▶ Work instruction: Tell how many lines in these records contain the string "computer", with only the number as the reply.

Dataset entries
---------------

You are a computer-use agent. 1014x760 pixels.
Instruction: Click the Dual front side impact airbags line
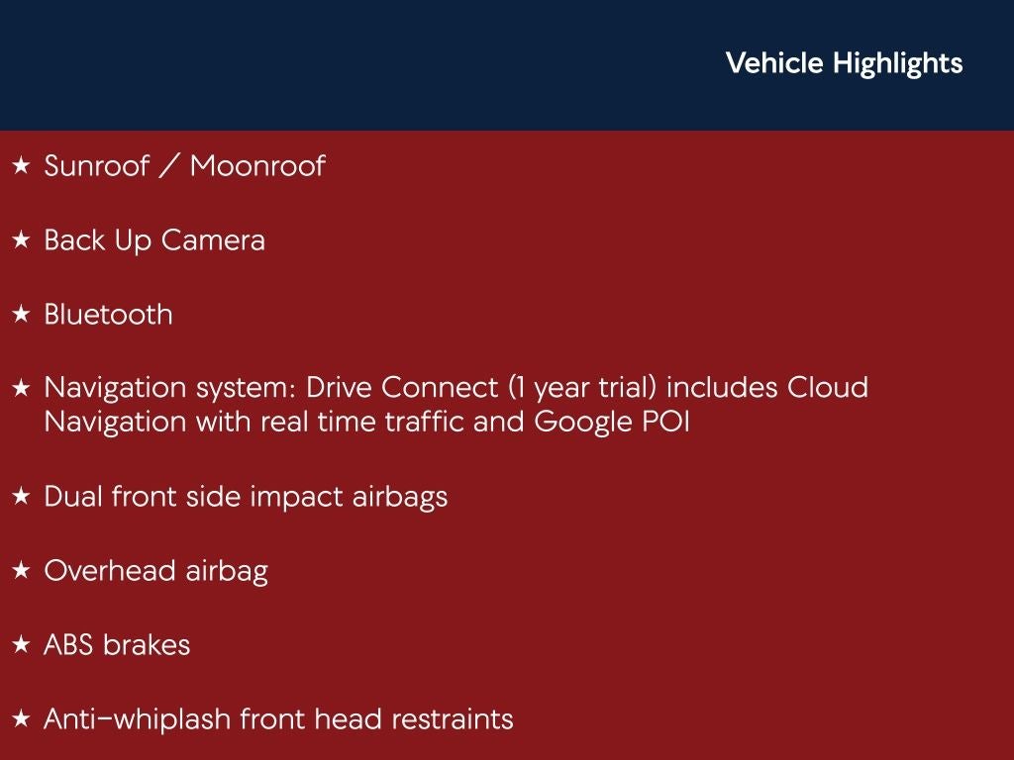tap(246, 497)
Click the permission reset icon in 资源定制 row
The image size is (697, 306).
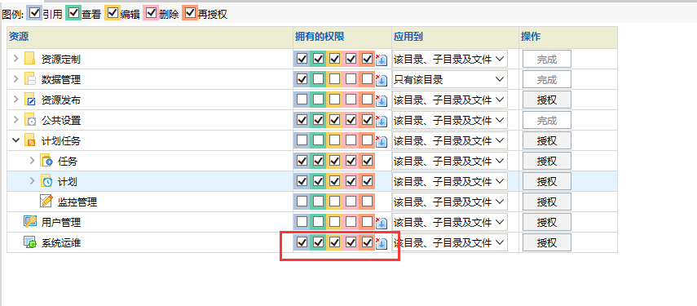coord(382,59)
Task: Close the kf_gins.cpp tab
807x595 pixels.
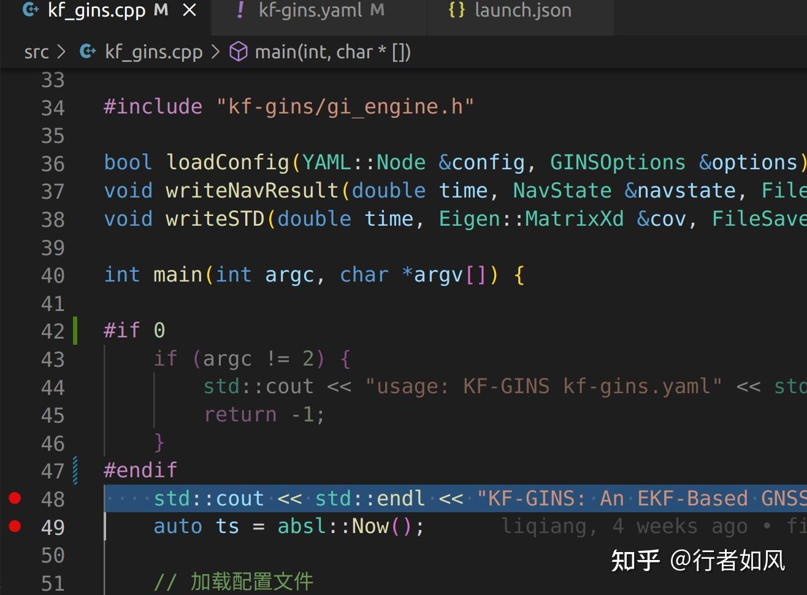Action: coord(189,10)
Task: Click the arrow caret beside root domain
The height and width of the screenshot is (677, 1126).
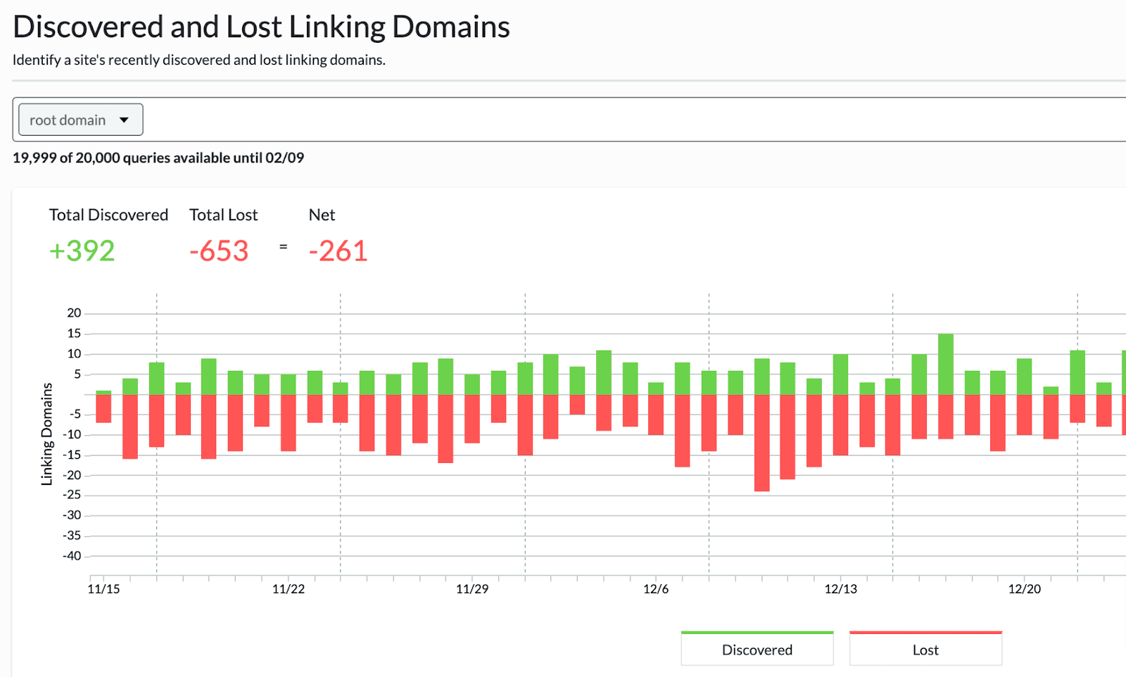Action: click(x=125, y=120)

---------------

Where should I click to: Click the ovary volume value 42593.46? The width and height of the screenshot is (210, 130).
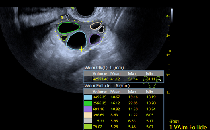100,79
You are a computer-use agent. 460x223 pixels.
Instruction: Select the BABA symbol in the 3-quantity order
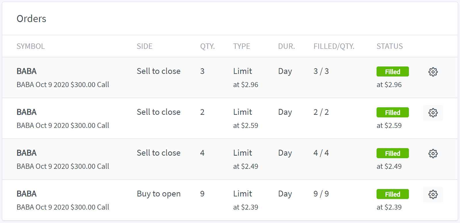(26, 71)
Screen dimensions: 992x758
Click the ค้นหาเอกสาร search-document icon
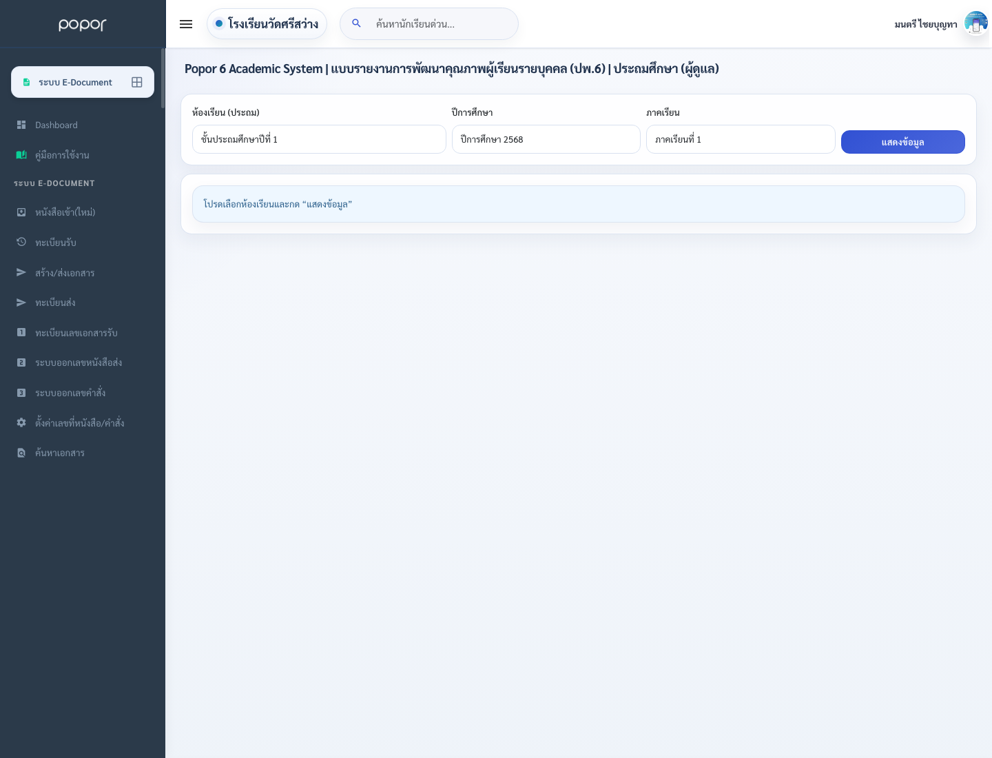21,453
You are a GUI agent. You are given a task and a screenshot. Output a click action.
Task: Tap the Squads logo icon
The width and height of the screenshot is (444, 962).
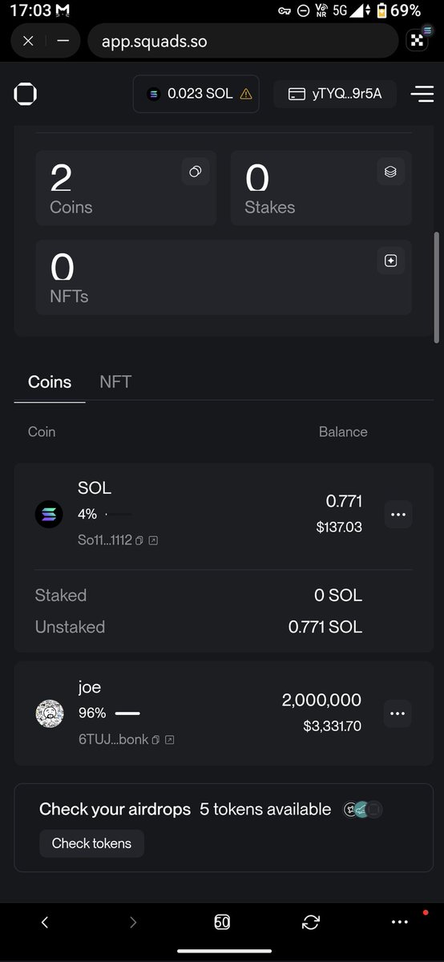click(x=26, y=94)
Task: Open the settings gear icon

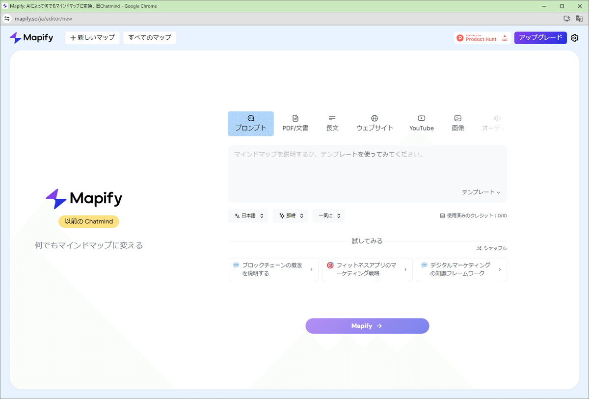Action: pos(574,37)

---------------

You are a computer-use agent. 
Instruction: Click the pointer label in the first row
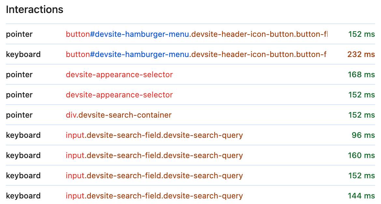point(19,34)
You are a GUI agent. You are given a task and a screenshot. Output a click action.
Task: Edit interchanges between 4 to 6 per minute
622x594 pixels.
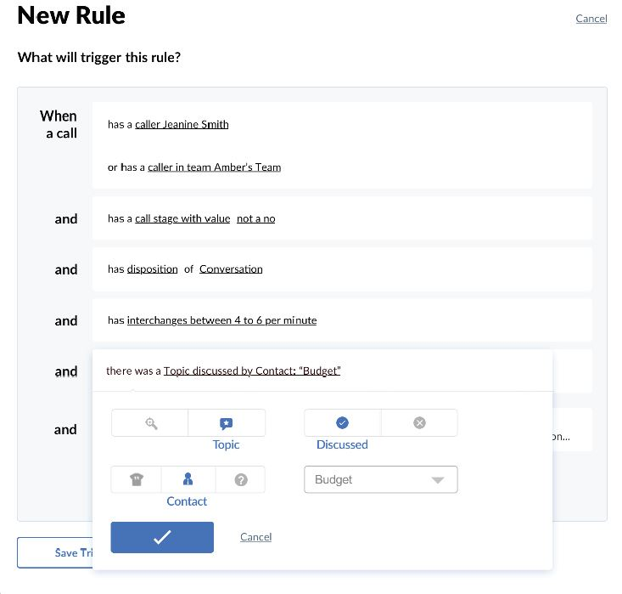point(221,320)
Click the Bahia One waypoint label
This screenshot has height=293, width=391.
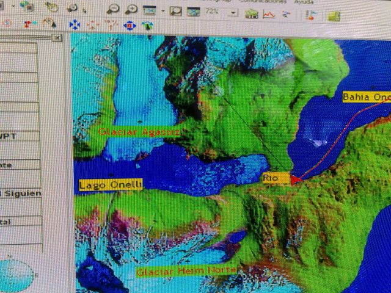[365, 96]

---------------

▶ Response for this exercise: 3